The thing is, lately I've been getting this feeling that something big is going to happen. Maybe you and I will finally be able to stop living like this? I don't know, we'll have to see haha!

I wrote this note because I wanted to thank you for staying with me all these years. I've never told you personally because we were always so busy. You are very special to me, honestly. I don't think I'd be able to live without you, and if I did, I'd probably be the saddest bitch on earth.

I remember when I had my first breakup. It was a tough time. I cried and was so depressed, and I would've had it so much worse if you weren't there, telling me it's okay. That's it's okay to breakup, that there will be others better, nicer guys out there. Thank you for sharing your past experiences. I know you hate talking about them, and I actually felt sorry for this. Kinda stupid, huh? Anyway, I'm just really glad you were there to comfort me when I really needed it.

I've realized that you were the best friend I'll ever have, and I'll damn well cherish that :)!

The note finished here. Looking at the date, I realised that it was written a week before the accident happened. I hastily set the note down, and reached for the other. Checking the date, my mouth opened wide in shock. It was the day before the accident.

26 July 2013

Mike? This... well, it makes me so happy inside, but at the same time it breaks my heart. My boss contacted me just now. He gave me an offer to work overseas in France, with an apartment, paid expenses and everything. You know how much I love Europe, and how this is basically the luckiest thing that has ever happened to me.

So without thinking, I agreed to everything. It was only after I put down the phone did I remember about you. The thought of having to leave you alone in this old apartment... it felt like betrayal, :(

I don't know how to put this. I'm sorry. Really sorry. I'm sure you understand why I have to go. This is what I've dreamed of all my life.

I want you to know that whatever happens, I'll always remember you. I'm going to meet my boss tomorrow, first thing in the morning. I left this note because I don't know how to tell you this in person. I wrote this just in case I hadn't figured out how to explain everything by the time I get back. Hope it doesn't come to that, lol!

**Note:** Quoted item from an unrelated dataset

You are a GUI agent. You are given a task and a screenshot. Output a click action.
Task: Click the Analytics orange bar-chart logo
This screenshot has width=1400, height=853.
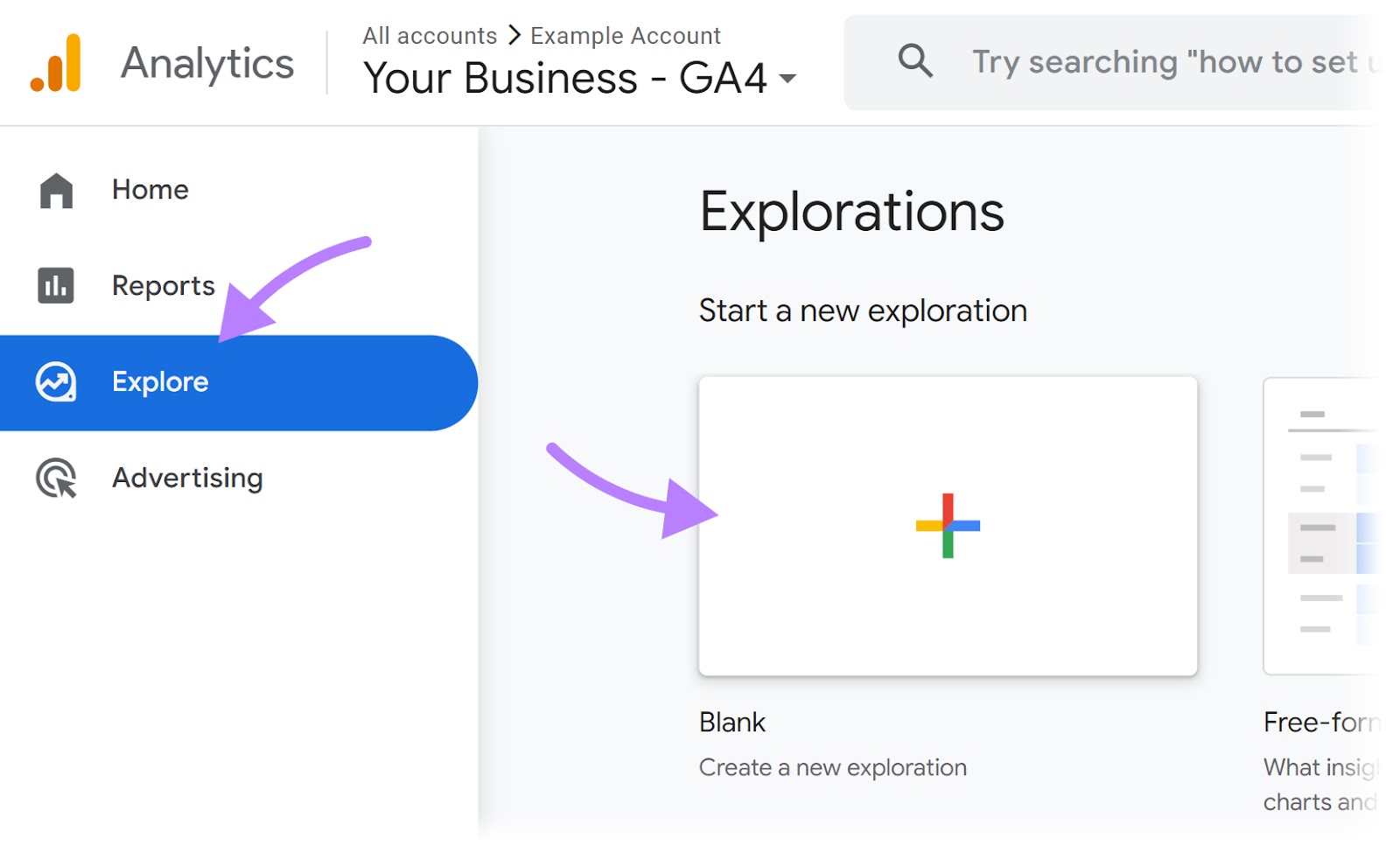click(54, 61)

And yes, I kept the pictures you didn't bother to keep. It's not everyday we rent a camera, you know! Love the one where you spilled coke all over your pants, ahaha :P

Ah well, take these pictures as a gift from me, :)

So yeah, France. Again, I'm really sorry for having to do this. I really hope you understand. Oh, I know! I'll get you those strawberry waffles you love so much on my way home. Hopefully you'll be more diplomatic if I do, lol!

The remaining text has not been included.